The new route will begin on the east side of Sportsman Club and cross the street just before the North Town Woods neighborhood to the west side of the street, where it will continue down the road just past Woodward Middle School.
“North Town Woods residents are happy with the rerouting and see it as a positive step by PSE,” said Lynn Long, president of the North Town Woods Homeowners Association. “We are happy about the decision, except that it would be nice if we didn’t have to take the trees down. It would be nice to avoid that, but the only way to do so is to go right down the middle of the road.”
Long said that Councilors Debbi Lester, Hilary Franz and Kirsten Hytopoulos walked the site and helped foster discussions between the city and PSE to find alternative options. Running the feeder directly down the middle of the street would have saved the trees, he said, but it would have caused havoc with traffic as the street would have to close.

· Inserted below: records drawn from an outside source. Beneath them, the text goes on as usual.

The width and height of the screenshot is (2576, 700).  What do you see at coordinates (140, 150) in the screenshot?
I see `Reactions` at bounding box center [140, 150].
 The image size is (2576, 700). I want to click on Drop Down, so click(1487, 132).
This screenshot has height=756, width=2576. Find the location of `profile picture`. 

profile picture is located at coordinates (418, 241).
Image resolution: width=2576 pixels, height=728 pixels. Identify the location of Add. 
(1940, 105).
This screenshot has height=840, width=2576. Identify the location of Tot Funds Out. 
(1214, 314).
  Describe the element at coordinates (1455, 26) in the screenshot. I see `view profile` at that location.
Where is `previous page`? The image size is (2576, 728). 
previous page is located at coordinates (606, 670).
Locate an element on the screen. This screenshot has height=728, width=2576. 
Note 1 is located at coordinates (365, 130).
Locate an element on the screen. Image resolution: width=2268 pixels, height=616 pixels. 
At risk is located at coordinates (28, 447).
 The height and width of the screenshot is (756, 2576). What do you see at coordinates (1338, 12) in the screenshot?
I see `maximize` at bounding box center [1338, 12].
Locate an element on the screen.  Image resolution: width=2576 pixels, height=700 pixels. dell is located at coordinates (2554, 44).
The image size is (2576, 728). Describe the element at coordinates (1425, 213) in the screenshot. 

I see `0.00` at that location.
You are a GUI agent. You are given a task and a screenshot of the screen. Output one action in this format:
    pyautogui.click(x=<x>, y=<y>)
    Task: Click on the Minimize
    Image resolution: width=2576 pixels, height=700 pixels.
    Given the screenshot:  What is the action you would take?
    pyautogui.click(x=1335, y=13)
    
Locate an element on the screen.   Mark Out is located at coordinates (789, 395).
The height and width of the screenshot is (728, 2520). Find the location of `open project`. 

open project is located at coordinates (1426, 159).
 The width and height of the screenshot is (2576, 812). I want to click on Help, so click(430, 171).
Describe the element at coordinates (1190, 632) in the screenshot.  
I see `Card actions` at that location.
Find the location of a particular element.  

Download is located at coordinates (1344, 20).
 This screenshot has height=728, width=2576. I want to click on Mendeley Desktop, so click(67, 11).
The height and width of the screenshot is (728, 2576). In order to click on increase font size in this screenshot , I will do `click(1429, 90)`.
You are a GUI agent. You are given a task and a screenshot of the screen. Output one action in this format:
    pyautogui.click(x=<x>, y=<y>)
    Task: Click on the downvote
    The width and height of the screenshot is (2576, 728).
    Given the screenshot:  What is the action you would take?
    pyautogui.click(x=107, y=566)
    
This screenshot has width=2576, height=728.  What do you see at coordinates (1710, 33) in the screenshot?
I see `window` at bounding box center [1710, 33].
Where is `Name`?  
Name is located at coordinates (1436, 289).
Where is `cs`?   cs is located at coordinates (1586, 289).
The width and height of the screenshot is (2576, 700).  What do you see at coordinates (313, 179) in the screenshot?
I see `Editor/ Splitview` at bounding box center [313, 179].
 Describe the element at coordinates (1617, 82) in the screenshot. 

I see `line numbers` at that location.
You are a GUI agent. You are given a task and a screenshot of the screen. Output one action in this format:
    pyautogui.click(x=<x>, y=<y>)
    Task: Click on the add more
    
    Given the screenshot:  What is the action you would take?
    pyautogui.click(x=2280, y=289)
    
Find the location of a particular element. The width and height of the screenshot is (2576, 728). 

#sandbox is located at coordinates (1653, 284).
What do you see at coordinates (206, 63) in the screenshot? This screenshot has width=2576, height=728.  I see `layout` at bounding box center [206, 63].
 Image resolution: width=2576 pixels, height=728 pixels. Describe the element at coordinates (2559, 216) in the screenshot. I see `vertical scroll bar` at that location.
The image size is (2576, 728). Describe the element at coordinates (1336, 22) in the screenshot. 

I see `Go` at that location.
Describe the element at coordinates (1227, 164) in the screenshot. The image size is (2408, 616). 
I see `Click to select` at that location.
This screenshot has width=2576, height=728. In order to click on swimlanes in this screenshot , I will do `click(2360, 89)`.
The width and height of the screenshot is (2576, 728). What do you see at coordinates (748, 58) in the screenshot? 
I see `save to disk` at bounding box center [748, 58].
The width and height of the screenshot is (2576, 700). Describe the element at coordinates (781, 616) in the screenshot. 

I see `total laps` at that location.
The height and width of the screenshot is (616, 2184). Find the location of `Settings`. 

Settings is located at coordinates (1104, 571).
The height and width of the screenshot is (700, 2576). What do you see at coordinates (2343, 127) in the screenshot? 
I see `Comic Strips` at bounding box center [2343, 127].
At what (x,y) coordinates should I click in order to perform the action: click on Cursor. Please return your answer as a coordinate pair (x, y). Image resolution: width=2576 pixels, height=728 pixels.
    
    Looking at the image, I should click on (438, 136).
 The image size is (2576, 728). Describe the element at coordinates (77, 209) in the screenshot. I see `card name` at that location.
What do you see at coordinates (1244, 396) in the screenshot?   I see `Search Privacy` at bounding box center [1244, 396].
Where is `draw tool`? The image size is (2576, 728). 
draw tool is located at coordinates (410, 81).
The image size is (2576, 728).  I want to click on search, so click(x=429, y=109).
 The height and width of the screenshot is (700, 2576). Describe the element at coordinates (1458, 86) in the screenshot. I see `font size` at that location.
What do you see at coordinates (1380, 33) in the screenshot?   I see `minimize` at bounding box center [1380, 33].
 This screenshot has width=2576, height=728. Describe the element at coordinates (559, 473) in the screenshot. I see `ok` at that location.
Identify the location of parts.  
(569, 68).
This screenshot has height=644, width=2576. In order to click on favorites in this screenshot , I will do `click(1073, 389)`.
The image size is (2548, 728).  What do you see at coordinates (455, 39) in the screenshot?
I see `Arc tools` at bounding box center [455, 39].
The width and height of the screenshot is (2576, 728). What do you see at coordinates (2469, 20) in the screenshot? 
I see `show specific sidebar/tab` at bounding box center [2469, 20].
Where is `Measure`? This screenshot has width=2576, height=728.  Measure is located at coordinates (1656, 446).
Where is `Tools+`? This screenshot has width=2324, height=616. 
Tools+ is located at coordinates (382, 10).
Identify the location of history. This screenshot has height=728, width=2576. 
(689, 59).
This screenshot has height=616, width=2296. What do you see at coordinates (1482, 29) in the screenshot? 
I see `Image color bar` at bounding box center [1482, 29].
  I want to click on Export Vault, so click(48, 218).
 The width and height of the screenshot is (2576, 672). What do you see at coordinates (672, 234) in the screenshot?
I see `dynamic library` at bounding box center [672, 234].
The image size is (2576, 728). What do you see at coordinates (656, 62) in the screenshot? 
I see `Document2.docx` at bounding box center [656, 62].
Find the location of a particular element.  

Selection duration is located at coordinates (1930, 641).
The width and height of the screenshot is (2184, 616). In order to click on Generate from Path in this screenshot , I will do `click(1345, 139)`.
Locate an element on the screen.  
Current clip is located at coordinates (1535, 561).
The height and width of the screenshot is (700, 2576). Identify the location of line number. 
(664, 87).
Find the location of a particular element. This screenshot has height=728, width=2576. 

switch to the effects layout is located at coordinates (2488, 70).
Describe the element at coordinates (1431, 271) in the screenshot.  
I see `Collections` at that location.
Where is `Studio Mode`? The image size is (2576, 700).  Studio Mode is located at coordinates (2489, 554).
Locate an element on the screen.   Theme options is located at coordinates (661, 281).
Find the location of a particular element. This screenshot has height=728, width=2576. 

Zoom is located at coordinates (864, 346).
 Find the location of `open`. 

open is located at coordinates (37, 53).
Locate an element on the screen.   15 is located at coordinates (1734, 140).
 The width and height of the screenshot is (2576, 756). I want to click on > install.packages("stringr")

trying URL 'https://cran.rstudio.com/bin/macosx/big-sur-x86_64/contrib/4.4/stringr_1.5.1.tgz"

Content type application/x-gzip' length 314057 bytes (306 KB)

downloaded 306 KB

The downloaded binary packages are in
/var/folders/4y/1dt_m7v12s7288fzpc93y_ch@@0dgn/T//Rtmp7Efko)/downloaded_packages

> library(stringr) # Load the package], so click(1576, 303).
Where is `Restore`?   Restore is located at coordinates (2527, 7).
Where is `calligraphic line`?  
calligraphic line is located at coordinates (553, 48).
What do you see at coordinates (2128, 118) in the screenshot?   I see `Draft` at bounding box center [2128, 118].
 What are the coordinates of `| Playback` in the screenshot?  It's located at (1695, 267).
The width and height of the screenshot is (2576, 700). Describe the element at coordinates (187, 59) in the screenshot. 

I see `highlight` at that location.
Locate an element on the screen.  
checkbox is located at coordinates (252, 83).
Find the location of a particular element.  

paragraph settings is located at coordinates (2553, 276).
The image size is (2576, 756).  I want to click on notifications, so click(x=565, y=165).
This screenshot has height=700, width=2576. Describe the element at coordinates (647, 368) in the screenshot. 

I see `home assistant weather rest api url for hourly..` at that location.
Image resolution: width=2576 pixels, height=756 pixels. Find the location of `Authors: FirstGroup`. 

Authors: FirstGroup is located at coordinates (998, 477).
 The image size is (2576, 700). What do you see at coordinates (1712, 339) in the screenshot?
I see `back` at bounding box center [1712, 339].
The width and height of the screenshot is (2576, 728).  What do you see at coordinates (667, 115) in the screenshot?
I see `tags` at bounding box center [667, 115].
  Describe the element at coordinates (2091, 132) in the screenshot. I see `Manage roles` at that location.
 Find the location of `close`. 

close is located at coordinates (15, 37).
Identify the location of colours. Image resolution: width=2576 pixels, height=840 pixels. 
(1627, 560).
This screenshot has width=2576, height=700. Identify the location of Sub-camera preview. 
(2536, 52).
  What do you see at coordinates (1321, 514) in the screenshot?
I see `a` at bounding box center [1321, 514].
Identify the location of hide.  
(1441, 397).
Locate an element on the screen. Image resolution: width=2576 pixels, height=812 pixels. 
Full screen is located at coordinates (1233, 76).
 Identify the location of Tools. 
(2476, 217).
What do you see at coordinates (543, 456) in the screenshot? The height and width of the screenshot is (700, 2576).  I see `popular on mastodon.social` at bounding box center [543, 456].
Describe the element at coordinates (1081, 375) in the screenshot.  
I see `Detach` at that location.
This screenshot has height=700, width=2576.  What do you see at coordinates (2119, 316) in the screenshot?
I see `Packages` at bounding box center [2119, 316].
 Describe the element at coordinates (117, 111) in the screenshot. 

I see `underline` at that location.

According to PSE, the new one-mile underground distribution line will relieve pressure on the existing distribution feeders by dividing the existing substation demand over four feeders instead of three.
Other benefits include: an underground power source for downtown; flexibility for PSE to switch customers to different power sources in an outage; and added capacity to customers on cold winter days.
The distribution lines bring power directly from substations to homes and businesses, and the existing feeder served approximately 1,600 customers (approximately 3,000 islander residents), and was the fourth heaviest load in all of PSE’s service territory in the Puget Sound area.
In PSE’s original construction plan, all trees in the right-of-way would have been removed. With the new route, that equates to removal of two trees on public property, and possible removal of 49 other trees on property owned by Bainbridge Island School District.
PSE spokeswoman Gretchen Aliabadi said the 49 trees in jeopardy will only come down should their roots be damaged in the construction process. In moving the route to an east-west alignment, Aliabadi said, PSE will keep the trench in the public right-of-way and avoid existing underground utilities such as a water main and communication cable on the west side of Sportsman Club Road.
“After hearing the community concerns we decided that this was something PSE could work with,” said Aliabadi. “There is an additional cost, the tree impact is similar in number and the traffic impact will be a little greater. But it is all very do-able for us.”
The new route will add an additional $40,000 to $70,000 to the $1 million project budget. Traffic impacts will be slightly greater as two trenches will have to be dug across the width of Sportsman Club Road and trenches at the ingress and egress of Woodward Middle School.
Aliabadi said PSE looked at other options, including boring and air spading instead of trenching, but it proved too costly. PSE considered routing down the middle of the road or along State Route 305, but neither option was feasible due to budget, permitting and construction issues.
Construction was originally slated to begin during the final week of July, but was delayed when opposition to the plan arose. In hopes of providing at least some customer relief before winter, Aliabadi said the first phase of construction will begin with tree removal on the week of Oct. 3 and trenching and installation from Oct. 23 to approximately Dec. 26.
The work, which will include lane closures, will occur Monday through Friday from approximately 6:45 a.m. to 2:45 p.m. and Saturdays from 9 a.m. to 6 p.m.; no heavy equipment or loud noises will take place prior to 7 a.m.
However, some select activities may take place after 3 p.m. on weekdays when school is not in session or after 6 p.m. on Saturdays, according to PSE.
Phase II will begin in late spring and summer 2012 to complete the underground cable portion along Northeast New Brooklyn Road and Madison Avenue North.